L’esistenza da un lato di un numero enorme di edifici sfitti (il 22% degli immobili in Italia è sfitto con un +350% negli ultimi anni) e dall’altro di un gran numero di lavoratori e disoccupati senza casa, che vengono sfrattati e costretti a vivere per strada o in case non adeguate dall’altra (ad esempio il 17,1% della popolazione vive in abitazioni sovraffollate), è una delle contraddizioni più evidenti del capitalismo, la cui crisi colpisce i settori popolari negli aspetti fondamentali della vita quotidiana: il lavoro e, di conseguenza, la casa. Ma affrontare in questi termini reali la questione abitativa comporterebbe metter in discussione un sistema di sfruttamento, quello capitalistico, in cui sempre più nuclei familiari o singoli licenziati o da anni senza lavoro (e quindi senza reddito) e lavoratori che ricevono bassi salari, non in grado di sopportare mutui o affitti (in aumento del 2-3% negli ultimi anni), sono obbligati ad ingrossare le fila di coloro che non hanno una casa o che rischiano di esser sfrattati per morosità, sempre più con l’uso della forza pubblica: nel 2016 sono state 35.336 con un +7,99 rispetto al 2015. Il 90% delle sentenze di sfratto sono proprio per morosità, 24.858 nei comuni capoluogo e 29.971 nel resto dei comuni, per un totale di 54.829. Proprio Roma spicca per gli sfratti eseguiti con l’uso della forza pubblica, 3.215 con il 6,11% in più rispetto al 2015, registrando un aumento del 3,2% delle richieste di sfratto in una città dove l’affitto incide del 32,5% sul reddito di un lavoratore dipendente medio e del 43% di un pensionato con un incidenza complessiva sul reddito del 56% per i pensionati e del 46% per i lavoratori dipendenti. Per rimanere su Roma, in 30.000 si trovano in emergenza abitativa, di contro ci sono 194.000 case sfitte, di cui gran parte di proprietà di grandi società immobiliari, assicurazioni, banche a scopo speculativo (a cui si rivolge la nostra attenzione) mentre le nuove costruzioni private ammontano a 38milioni di metri2 su cui si ricava il 57% di profitto su ogni m2. Immobili pubblici e privati chiusi, inabitati e in stato di abbandono da anni e dove si continua a speculare facendo lievitare il mercato immobiliare a scapito della soddisfazione di un bisogno reale come quello della casa.

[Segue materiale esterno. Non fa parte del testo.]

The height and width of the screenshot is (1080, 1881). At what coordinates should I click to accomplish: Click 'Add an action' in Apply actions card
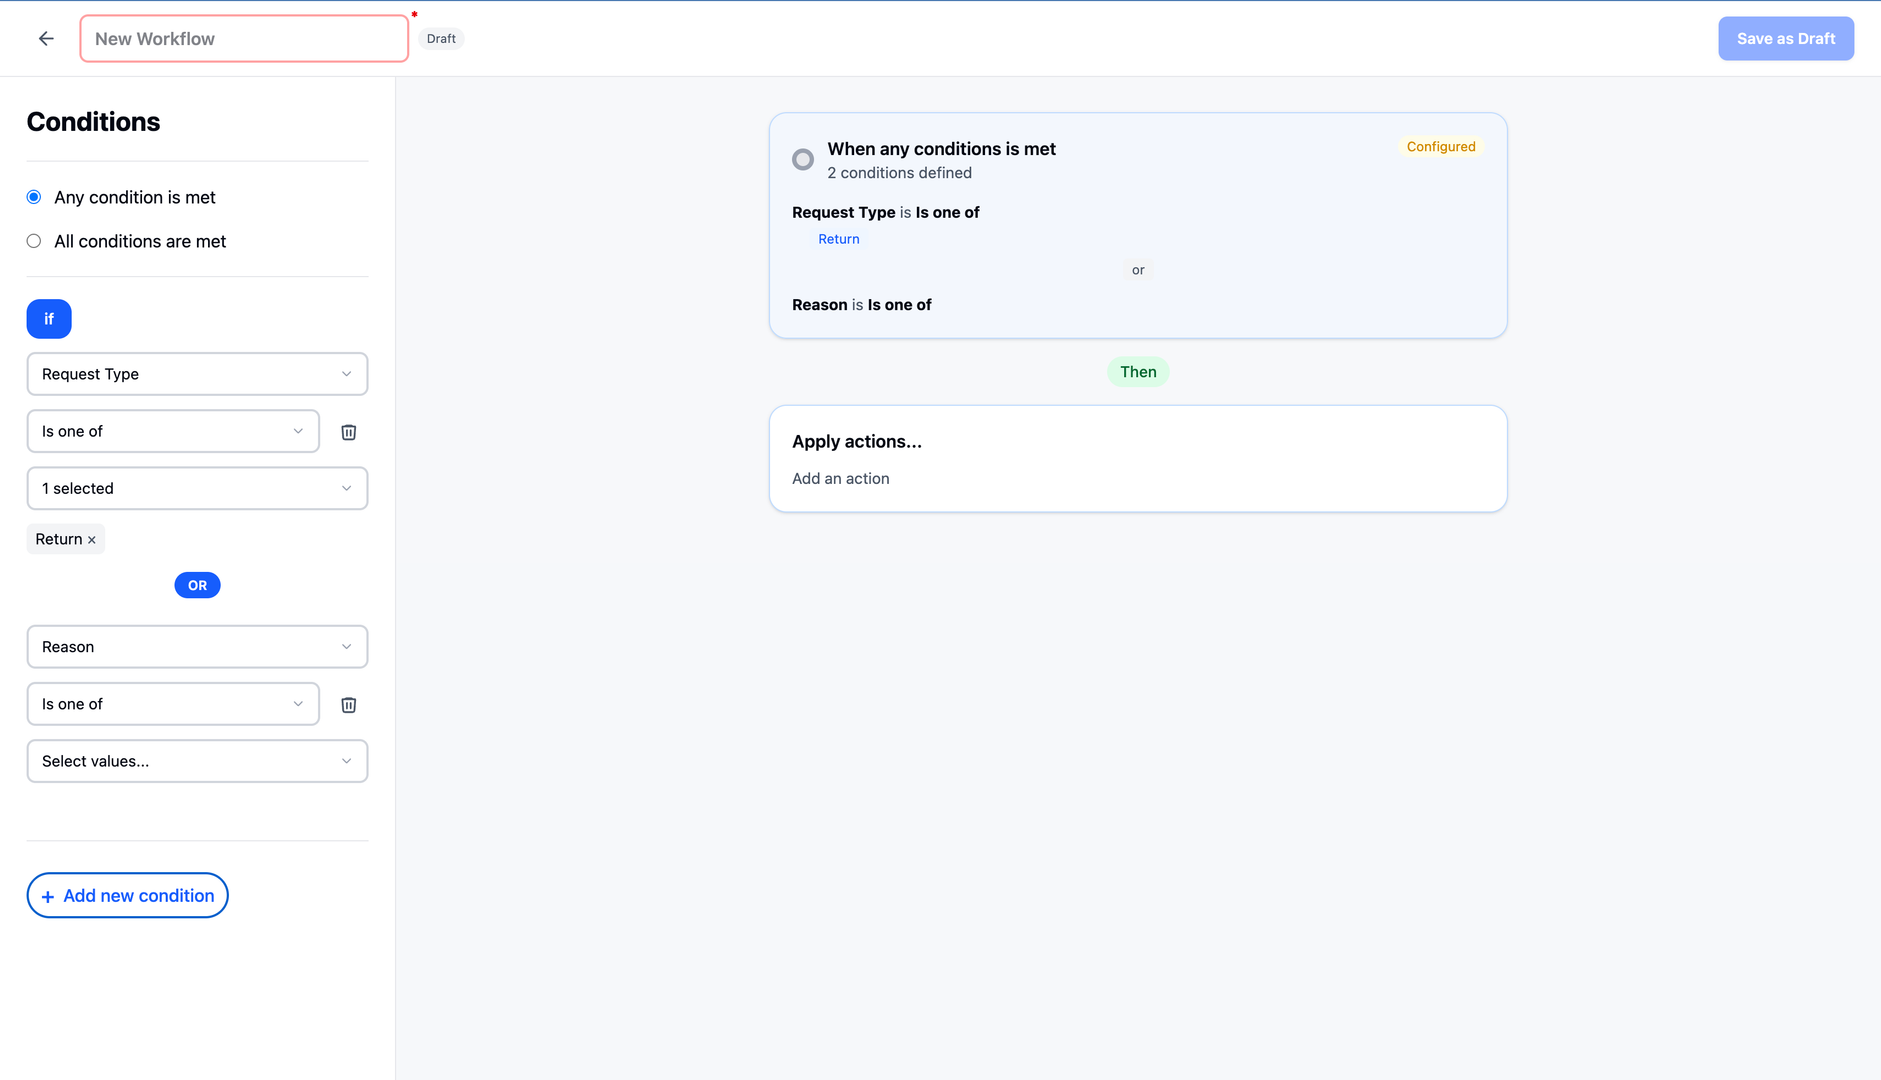pos(840,479)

Quei 70mila italiani sfrattati ogni anno e i 650mila in attesa di alloggi popolari, di cui apparentemente si preoccupa Libero (retorica che in realtà ripropone lo slogan dell’estrema destra del «Diritto alla casa, diritto al lavoro: non ce l’abbiamo noi, non ce l’avranno loro») , si trovano in questa situazione proprio perché la casa non è considerata una questione sociale e un bisogno primario che deve esser garantito a tutti ma una “merce” su cui speculare in modo parassitario da parte di pochi che appartengono a quella classe che licenzia, taglia i salari, scatena le guerre, privatizza e limita sempre più l’accesso ai servizi e diritti fondamentali. Quei pochi tanto cari a Libero. Sono questi i ladri di case, le banche, i fondi speculativi, non certo gli immigrati. Sono le banche che pignorano le case alle famiglie di lavoratori, agricoltori, disoccupati che non riescono a pagare spropositati mutui e debiti non certo i “movimenti per la casa che occupano“.

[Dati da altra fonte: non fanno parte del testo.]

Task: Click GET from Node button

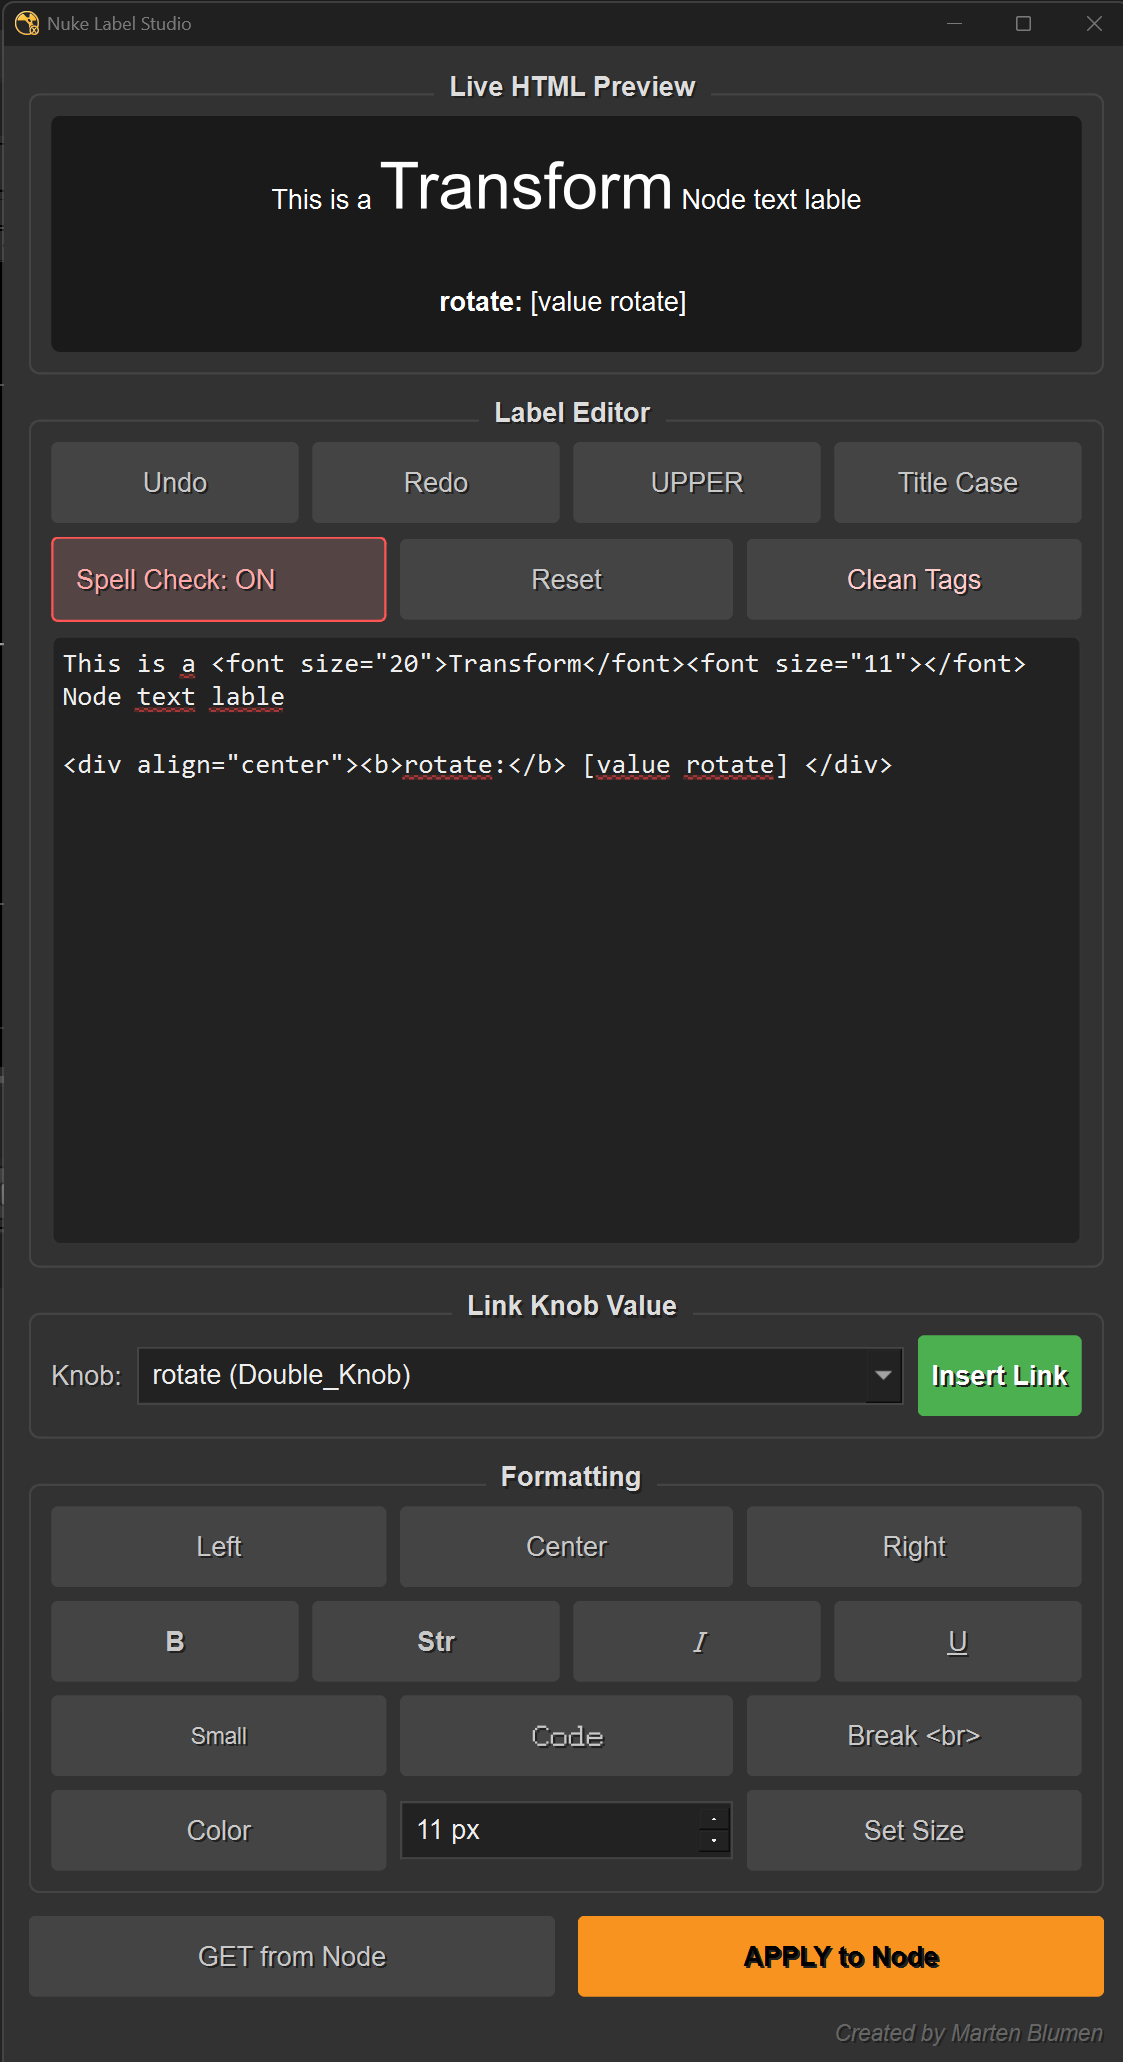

Un bisogno e diritto necessario e vitale che, quindi, questo sistema e le sue istituzioni non garantiscono servendo gli interessi di mercato, delle fondazioni bancarie e assicurative, delle gerarchie ecclesiastiche e dei grandi proprietari privati, trattando la questione solo come un problema di ordine pubblico a protezione della rendita immobiliare e dell’accumulazione capitalista. Da un lato assistiamo infatti alle insufficienze, all’immobilismo e inadempienza degli enti preposti a risolvere quella che chiamano ”emergenza casa”, con qualche palliativo di facciata e nessun intervento strutturale, e dall’altro a provvedimenti che favoriscono sempre palazzinari, banche e speculatori.
Il problema degli alloggi popolari, non è che vengono assegnati prima agli immigrati, come afferma Libero e non solo, ma che sono insufficienti e spesso non vengono assegnati per nulla (vedi Milano con 10.000 alloggi popolari vuoti): l’Italia, con il 5,3% sul totale degli alloggi, è agli ultimi posti per stock di abitazioni sociali in rapporto al totale delle abitazioni mentre, ad esempio, nei Paesi Bassi è il 32%, seguito da Austria (23%), Danimarca (19%), Regno Unito (18%), Svezia (18%), Francia (17%) e Finlandia (16%). L’incidenza delle assegnazioni “agli immigrati” (che naturalmente non è superiore a quella degli “italiani”) deriva dal fatto che è più alta in essi la richiesta, vivendo il disagio abitativo in misura maggiore, come conseguenza di una percentuale nettamente superiore di condizioni lavorative e salariali peggiori e a rischio di povertà (41,7% rispetto al 14,9%) e che più di un senzatetto su due (58,2%) è straniero mentre il 19% delle famiglie straniere vive forme di gravi deprivazioni materiali e il 49,1% di esse è rischio povertà relativa. Pertanto, è ovvio che a peggiori condizioni di impiego corrispondono forme maggiori di disagio abitativo e materiali (sia per gli italiani che i non italiani). La competizione al ribasso su salari e condizioni di lavoro si riflette anche sulla casa ed ha un solo responsabile: il profitto di pochi parassiti difeso a colpi di leggi, manganelli, ricatti, soprusi, e promuovendo una competizione disumana tra sfruttati generando il conflitto orizzontale – dividendo gli oppressi che è la miglior tutela possibile degli oppressori. E Libero, come molti altri, svolge proprio questo ruolo.
Con i toni di Feltri si mira solo a tutelare la grande proprietà immobiliare e promuovere quel perbenismo che invoca la violenza e l’odio verso gli ultimi, la delegittimazione dei diritti fondamentali delle persone di fronte la sacralità della loro proprietà e profitti. Perché in fin dei conti, come ha scritto Feltri, quali altri modi si dovevano utilizzare per cacciare dalla Piazza i migranti? Il pensiero dominante di non potersi difendere di fronte all’invasione (o dell’immigrazìa, con l’accento sulla “i”, di quel “cantante” che si riprende in camera come se avesse 13 anni) ha come reazione quello della difesa imbarazzante degli status-quo: così Libero getta ulteriore benzina sul fuoco, nonostante i più sono abituati ai suoi scritti scriteriati. La verità è che quei manganelli di p.zza indipendenza colpiscono tutti noi, italiani o stranieri, che viviamo del nostro sudore, sangue e sacrificio.